**What the task asks**
List all the lines in these records that hold "agent".

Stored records
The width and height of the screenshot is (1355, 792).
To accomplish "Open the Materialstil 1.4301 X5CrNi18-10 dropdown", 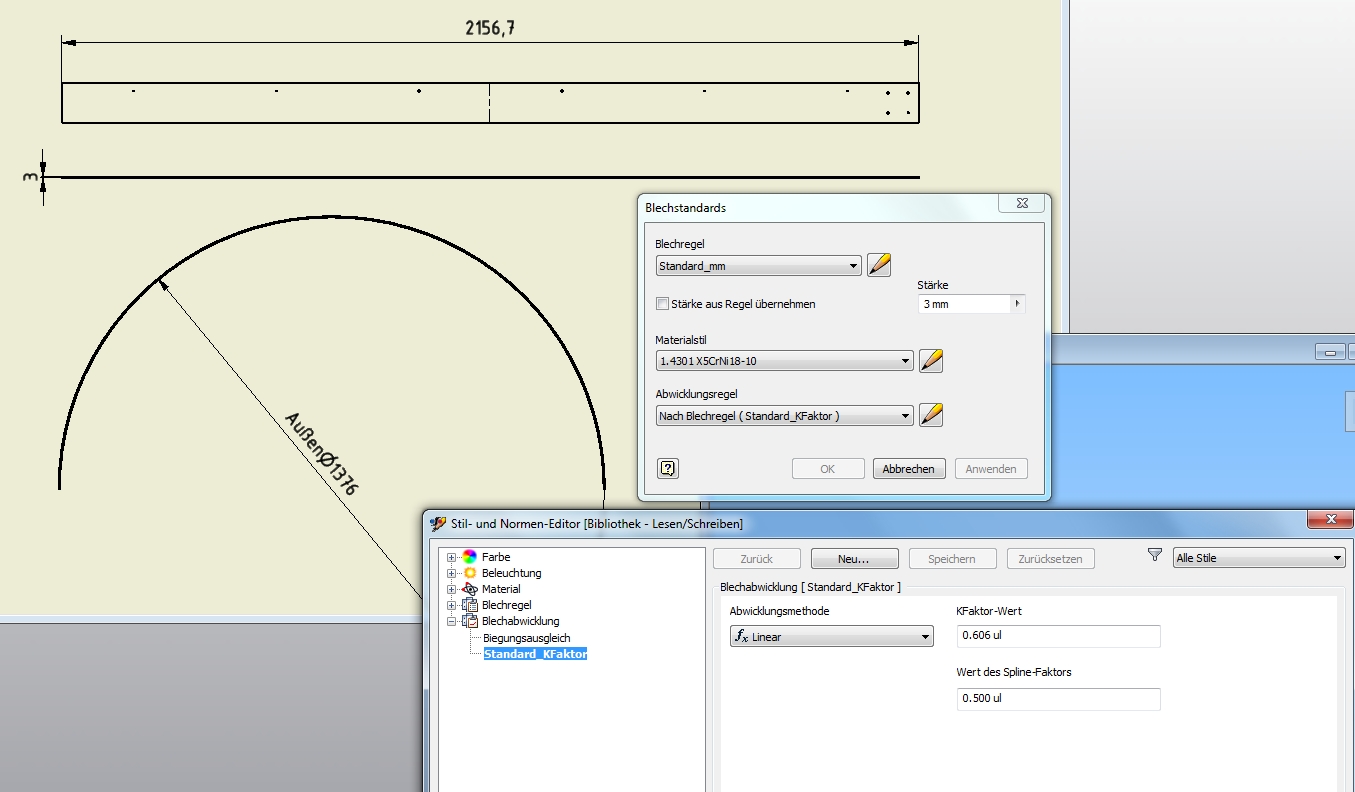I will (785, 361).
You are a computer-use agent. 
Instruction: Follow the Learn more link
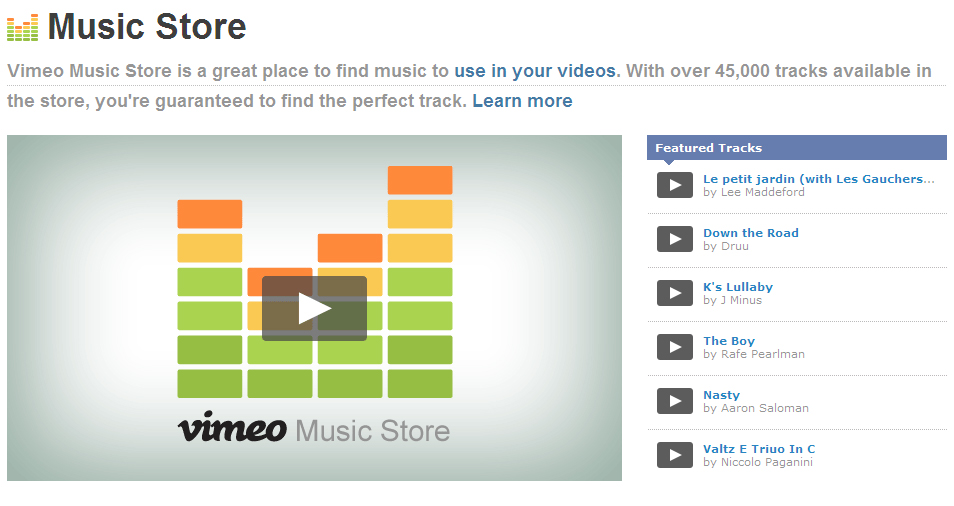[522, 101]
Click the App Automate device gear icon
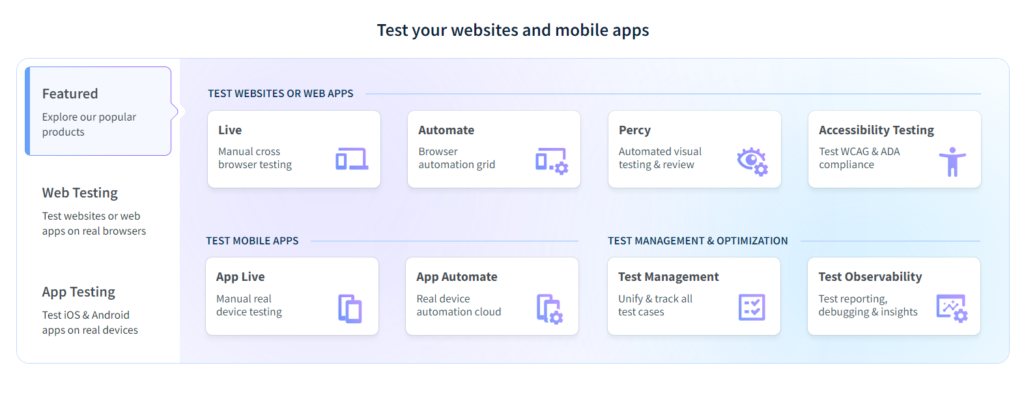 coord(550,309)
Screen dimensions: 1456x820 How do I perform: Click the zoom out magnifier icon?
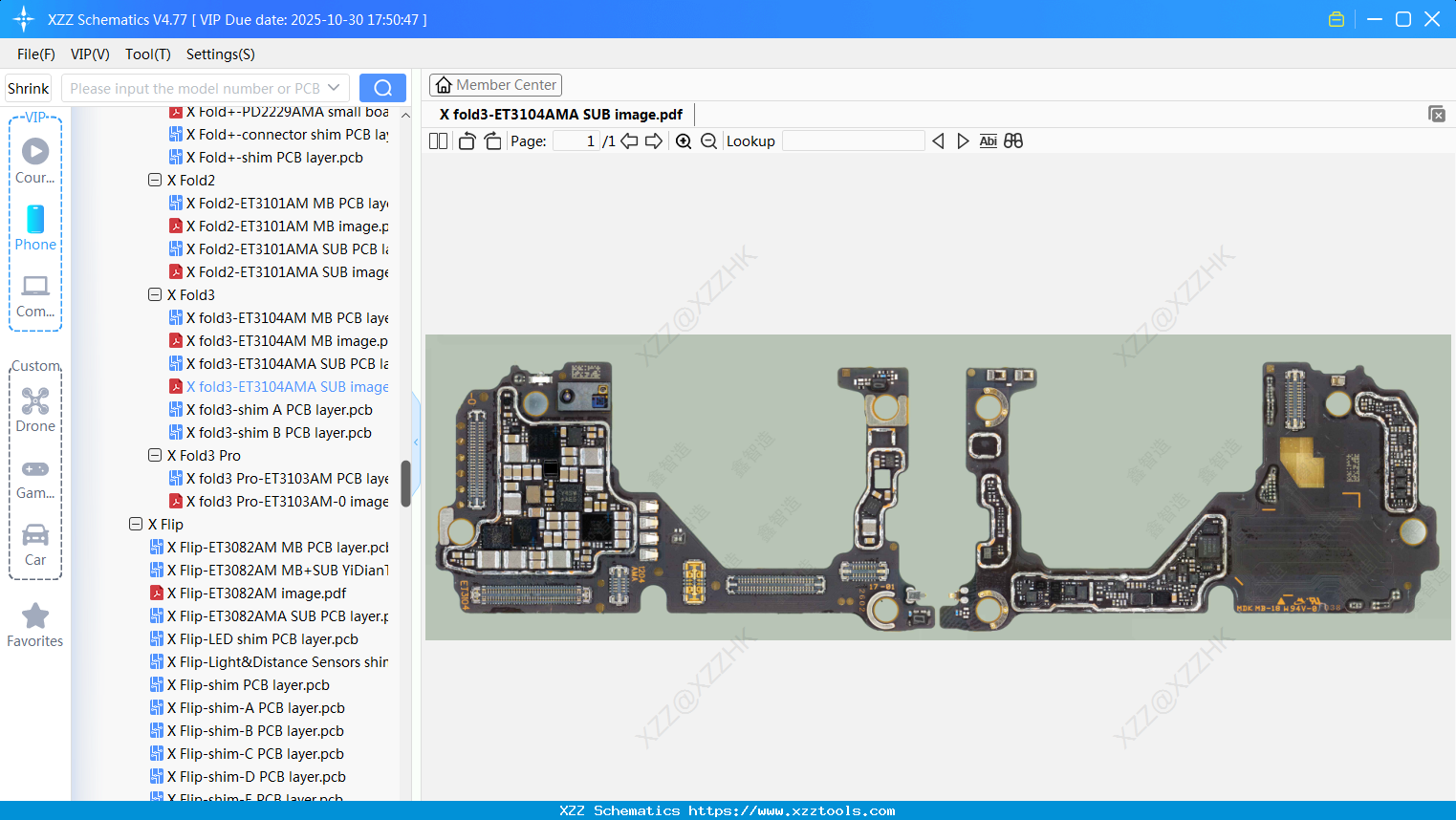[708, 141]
==
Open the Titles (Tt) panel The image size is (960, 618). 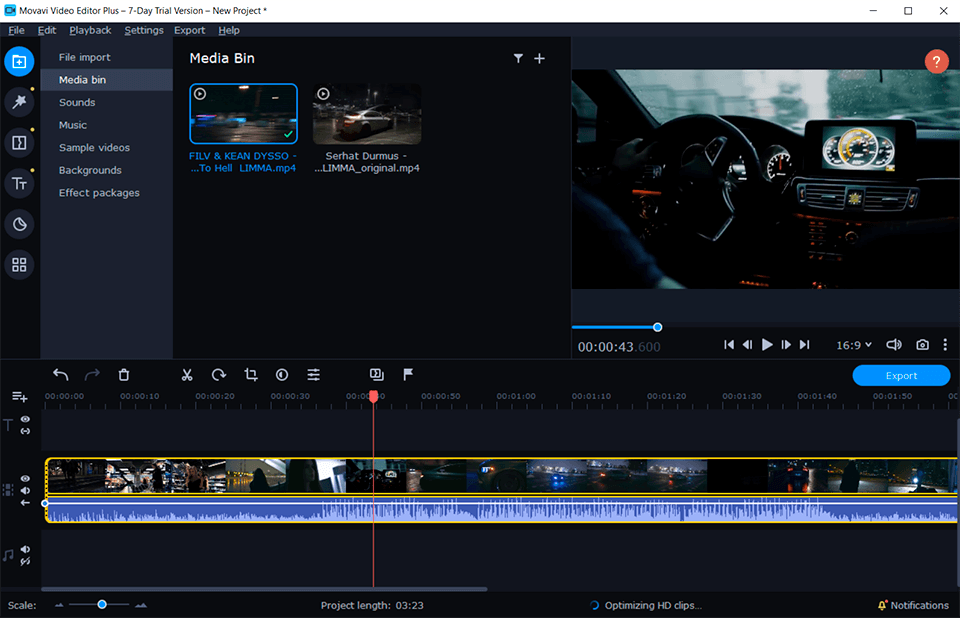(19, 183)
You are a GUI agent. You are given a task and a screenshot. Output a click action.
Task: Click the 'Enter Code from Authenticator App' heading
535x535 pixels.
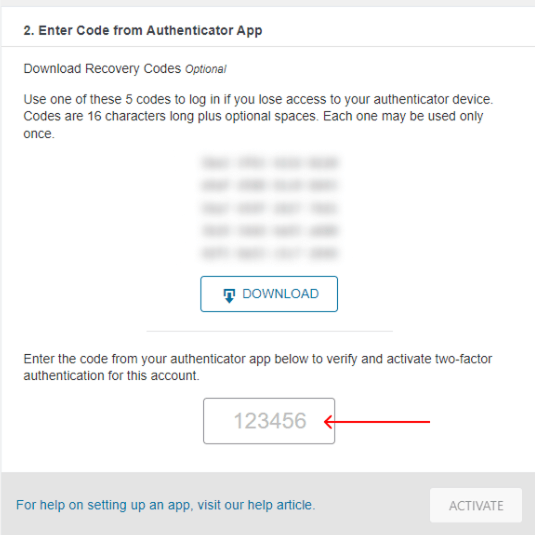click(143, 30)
...
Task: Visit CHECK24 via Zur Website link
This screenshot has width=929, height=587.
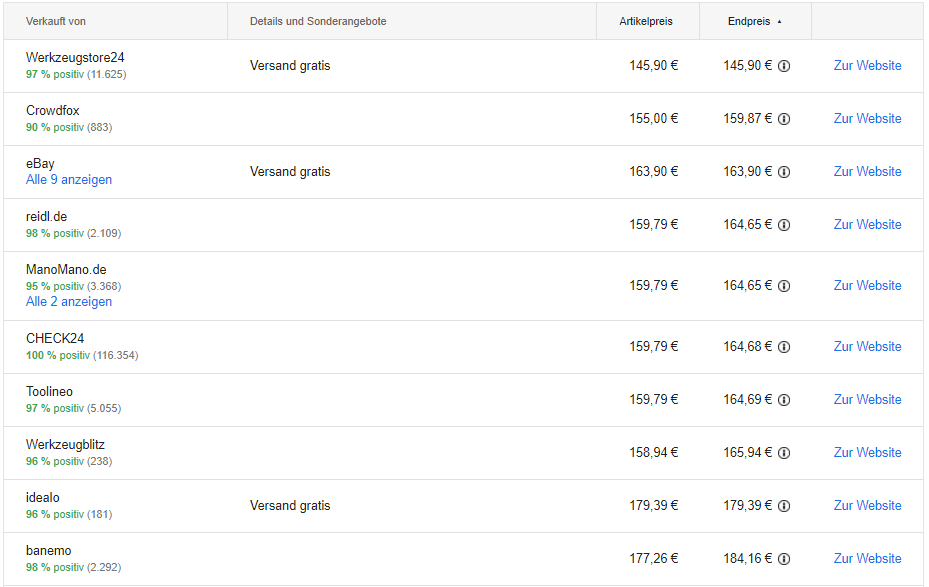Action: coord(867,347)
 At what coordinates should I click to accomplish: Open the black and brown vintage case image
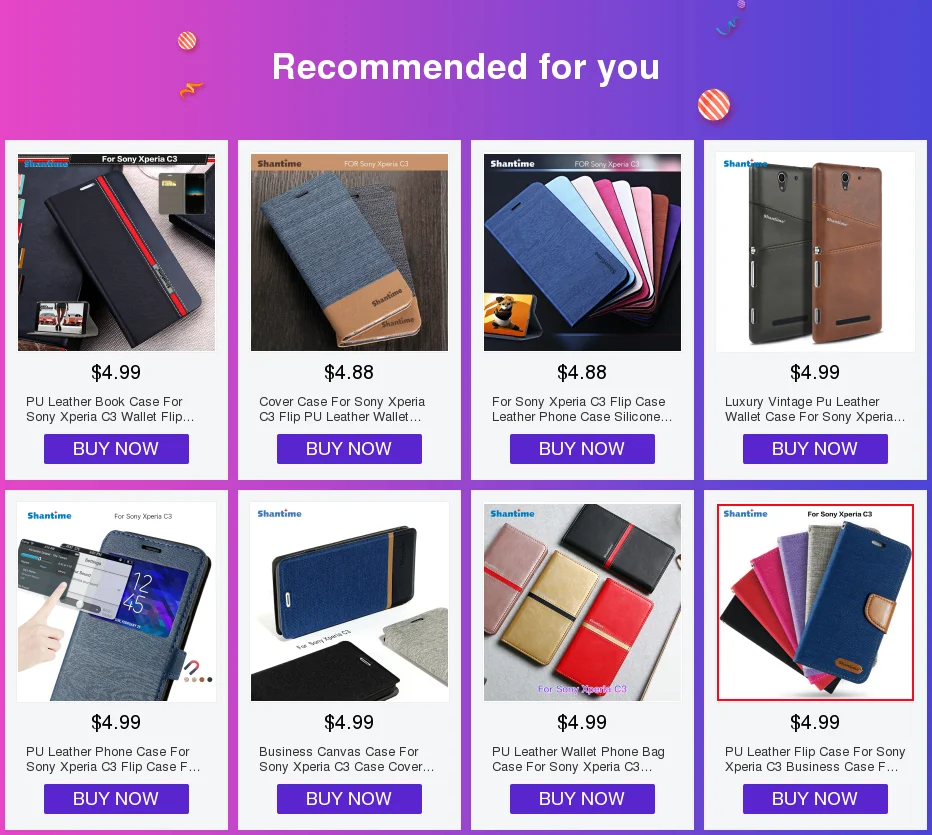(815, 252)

**Answer to this problem**
You are a computer-use agent. 
You are a GUI agent. You are given a task and a screenshot. Output a click action.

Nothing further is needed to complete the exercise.